TEXT SECTION:
=-=-=

Observing Minimum Wage Workers’ Equal Pay Day

The Importance of Passing the Raise the Wage Act

Store employees check out customers at a supermarket in Miami, May 2018.

Today marks Minimum Wage Workers’ Equal Pay Day. A full-time minimum wage worker would need to work 54 days into this year—from January 1, 2019, to today, March 19, 2020—to earn their 2009 salary. The federal minimum wage has been stuck at $7.25 an hour since July 24, 2009—the longest period of time that the rate has stayed flat since its creation in 1938. In the nearly 11 years since it was last increased, the minimum wage has lost 17 percent of its purchasing power just because of inflation. While it continues to stagnate at $7.25, the 40 million workers in the United States whose hourly wages are less than $15, who work for tips, and the workers with disabilities who work for the subminimum wage lose out on wages every workday.

=-=-=

EXCERPTED DATA:
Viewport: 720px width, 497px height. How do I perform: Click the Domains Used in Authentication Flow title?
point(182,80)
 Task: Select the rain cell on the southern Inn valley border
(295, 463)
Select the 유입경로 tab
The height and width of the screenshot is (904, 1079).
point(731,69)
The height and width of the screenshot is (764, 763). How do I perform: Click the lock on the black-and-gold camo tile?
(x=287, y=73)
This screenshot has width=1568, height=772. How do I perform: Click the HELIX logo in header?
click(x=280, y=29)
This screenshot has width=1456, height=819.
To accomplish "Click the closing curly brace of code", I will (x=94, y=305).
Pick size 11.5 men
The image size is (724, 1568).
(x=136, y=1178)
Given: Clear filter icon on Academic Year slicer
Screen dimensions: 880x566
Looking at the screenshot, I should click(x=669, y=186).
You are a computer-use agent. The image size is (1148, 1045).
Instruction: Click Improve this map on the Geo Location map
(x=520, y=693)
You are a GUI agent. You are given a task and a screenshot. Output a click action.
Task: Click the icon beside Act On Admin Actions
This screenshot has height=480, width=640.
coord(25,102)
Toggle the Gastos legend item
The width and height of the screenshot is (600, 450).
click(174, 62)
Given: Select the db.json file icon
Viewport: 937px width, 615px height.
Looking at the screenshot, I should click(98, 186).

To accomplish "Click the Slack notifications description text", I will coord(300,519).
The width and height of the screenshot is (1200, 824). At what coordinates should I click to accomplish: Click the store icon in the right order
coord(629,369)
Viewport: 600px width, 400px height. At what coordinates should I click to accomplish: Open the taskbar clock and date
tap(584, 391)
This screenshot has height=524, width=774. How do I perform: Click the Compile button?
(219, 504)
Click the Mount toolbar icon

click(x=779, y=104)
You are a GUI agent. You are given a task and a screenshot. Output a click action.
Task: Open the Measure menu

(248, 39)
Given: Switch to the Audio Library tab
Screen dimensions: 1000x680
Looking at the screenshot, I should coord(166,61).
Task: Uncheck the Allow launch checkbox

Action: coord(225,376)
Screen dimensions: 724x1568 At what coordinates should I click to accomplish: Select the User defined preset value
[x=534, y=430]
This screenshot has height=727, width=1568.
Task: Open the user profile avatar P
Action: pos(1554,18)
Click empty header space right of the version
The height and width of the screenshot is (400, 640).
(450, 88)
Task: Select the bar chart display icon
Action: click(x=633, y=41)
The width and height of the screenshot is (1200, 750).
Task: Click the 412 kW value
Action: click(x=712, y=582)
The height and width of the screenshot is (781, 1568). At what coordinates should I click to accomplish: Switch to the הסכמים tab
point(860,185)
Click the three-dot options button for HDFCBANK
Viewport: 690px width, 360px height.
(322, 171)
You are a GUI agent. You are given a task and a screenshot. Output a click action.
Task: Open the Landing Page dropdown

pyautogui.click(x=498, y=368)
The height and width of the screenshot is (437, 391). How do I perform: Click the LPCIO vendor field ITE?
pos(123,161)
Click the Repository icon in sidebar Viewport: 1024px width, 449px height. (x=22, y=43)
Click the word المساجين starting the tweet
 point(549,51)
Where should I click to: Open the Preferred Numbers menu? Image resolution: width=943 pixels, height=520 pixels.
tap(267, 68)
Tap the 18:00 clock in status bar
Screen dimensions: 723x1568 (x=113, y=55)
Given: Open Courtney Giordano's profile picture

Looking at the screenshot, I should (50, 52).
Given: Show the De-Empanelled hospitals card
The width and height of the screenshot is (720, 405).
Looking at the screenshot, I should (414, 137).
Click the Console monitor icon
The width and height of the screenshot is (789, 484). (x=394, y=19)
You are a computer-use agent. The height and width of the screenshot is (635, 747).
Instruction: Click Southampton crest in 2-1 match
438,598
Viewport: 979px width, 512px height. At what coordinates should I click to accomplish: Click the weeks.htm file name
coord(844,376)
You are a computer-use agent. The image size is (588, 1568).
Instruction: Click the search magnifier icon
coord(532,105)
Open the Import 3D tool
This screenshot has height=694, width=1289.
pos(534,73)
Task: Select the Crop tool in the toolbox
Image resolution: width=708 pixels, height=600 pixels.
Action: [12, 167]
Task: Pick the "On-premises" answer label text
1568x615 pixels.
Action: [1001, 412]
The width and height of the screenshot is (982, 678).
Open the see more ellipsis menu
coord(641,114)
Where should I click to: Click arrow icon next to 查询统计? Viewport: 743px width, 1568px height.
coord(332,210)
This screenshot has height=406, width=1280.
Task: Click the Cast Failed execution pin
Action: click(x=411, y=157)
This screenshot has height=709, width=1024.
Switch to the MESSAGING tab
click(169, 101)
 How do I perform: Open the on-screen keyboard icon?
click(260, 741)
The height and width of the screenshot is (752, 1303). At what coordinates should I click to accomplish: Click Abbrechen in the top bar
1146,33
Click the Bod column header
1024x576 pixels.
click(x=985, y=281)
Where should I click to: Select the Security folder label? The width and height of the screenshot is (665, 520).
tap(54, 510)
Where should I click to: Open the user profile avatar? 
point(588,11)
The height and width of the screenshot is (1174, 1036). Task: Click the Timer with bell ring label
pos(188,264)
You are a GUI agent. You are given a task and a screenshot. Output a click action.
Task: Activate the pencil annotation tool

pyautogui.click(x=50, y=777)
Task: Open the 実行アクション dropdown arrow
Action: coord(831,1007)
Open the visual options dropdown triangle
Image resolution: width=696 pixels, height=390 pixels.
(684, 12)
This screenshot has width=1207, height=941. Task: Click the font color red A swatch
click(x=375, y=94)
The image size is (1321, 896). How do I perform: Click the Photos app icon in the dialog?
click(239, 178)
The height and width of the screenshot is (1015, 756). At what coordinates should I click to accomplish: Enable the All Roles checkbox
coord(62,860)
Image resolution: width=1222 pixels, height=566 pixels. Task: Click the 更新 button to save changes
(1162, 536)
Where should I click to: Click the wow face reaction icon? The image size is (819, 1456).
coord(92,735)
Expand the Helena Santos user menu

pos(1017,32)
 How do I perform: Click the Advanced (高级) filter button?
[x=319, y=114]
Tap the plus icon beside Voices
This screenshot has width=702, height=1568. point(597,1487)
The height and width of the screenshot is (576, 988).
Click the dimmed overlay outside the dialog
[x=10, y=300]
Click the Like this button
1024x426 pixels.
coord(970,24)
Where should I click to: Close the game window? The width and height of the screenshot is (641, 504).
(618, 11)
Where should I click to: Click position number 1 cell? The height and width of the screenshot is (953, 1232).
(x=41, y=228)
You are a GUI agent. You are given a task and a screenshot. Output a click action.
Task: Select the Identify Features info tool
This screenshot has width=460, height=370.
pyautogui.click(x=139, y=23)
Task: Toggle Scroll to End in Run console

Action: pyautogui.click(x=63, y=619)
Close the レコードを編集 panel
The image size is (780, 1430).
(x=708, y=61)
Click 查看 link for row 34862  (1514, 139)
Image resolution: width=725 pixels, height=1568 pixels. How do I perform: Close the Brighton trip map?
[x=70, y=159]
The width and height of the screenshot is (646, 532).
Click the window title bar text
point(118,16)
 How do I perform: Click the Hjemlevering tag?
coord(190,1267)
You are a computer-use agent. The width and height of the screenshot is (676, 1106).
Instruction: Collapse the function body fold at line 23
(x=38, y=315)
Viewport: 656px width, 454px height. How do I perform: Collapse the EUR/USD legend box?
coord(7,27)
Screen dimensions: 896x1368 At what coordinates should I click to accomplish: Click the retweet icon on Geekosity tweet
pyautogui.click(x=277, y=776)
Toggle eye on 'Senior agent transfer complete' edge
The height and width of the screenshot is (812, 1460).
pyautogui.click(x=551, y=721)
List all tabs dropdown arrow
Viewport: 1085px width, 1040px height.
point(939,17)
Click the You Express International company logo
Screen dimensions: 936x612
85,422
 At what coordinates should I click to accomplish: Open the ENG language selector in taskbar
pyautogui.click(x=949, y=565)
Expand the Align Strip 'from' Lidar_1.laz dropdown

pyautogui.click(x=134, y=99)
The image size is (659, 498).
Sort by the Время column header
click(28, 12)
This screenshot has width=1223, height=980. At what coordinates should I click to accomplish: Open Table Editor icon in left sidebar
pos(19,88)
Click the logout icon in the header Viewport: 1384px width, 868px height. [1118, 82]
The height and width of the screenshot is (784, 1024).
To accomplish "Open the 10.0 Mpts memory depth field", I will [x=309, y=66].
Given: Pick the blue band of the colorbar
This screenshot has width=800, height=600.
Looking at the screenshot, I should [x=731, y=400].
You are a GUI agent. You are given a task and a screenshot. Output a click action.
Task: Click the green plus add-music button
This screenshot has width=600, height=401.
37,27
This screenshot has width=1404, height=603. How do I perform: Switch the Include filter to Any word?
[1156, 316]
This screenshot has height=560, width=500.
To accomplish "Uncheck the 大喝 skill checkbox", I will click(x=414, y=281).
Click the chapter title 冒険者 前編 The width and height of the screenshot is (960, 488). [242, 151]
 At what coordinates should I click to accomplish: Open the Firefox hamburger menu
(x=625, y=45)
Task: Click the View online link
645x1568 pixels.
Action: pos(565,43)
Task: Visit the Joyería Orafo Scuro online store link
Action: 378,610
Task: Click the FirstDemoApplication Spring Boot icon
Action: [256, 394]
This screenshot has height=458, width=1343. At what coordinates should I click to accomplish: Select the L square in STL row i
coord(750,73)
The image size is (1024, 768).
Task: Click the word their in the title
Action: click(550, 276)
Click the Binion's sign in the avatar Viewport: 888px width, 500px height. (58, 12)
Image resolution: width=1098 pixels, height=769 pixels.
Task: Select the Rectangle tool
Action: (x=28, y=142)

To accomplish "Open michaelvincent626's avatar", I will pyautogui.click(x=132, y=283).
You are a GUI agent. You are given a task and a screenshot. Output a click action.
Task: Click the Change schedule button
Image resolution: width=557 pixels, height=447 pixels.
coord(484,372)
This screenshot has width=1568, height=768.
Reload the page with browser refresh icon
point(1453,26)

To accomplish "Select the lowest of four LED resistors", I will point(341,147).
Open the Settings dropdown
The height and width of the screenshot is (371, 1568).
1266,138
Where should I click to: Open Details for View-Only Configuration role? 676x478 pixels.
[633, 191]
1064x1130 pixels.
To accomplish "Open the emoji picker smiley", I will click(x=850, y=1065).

=-=-=

USING THE INFORMATION:
a. According to the minimum wage text, how much of its purchasing power has the federal minimum wage lost to inflation since it was last raised?
b. Continue the minimum wage text from where it stops.
Leave the lines aside; they have nothing to do with what is asked here.

SET OF ANSWERS:
a. 17 percent.

b.
And now, the COVID-19 pandemic has sparked an economic crisis that will be felt immediately by those whose wages haven’t kept up with inflation and with increasing costs. Minimum wage workers are on the front lines of a society grappling with a pandemic: Health aides and grocery store workers cannot work from home, and they have little ability to limit their contact with the public while at work. Conservative estimates indicate that up to 3 million jobs could be lost this spring; many of those job losses will be—and already have been—among low-wage workers. Even before the coronavirus crisis began, those workers lost a decade of purchasing power: They have been able to save less because of federal inaction on increasing the minimum wage, and their unemployment insurance will replace wages that are lower than they should be.

There are also significant wage gaps by race, ethnicity, and other demographics that compound wage disparities and push equal pay days later for certain groups of workers. According to the latest census data from 2018, for example, a Latina working full time, year-round earned just 54 cents for every $1 earned by her white, non-Hispanic male counterpart; thus, she will not observe Latina Equal Pay Day this year until October 29. And although the equal pay day date has not been calculated for Hispanic or Latina tipped workers in particular, it is worth noting that they earn just 35 percent of what nontipped white, non-Hispanic men do—creating an even wider wage gap.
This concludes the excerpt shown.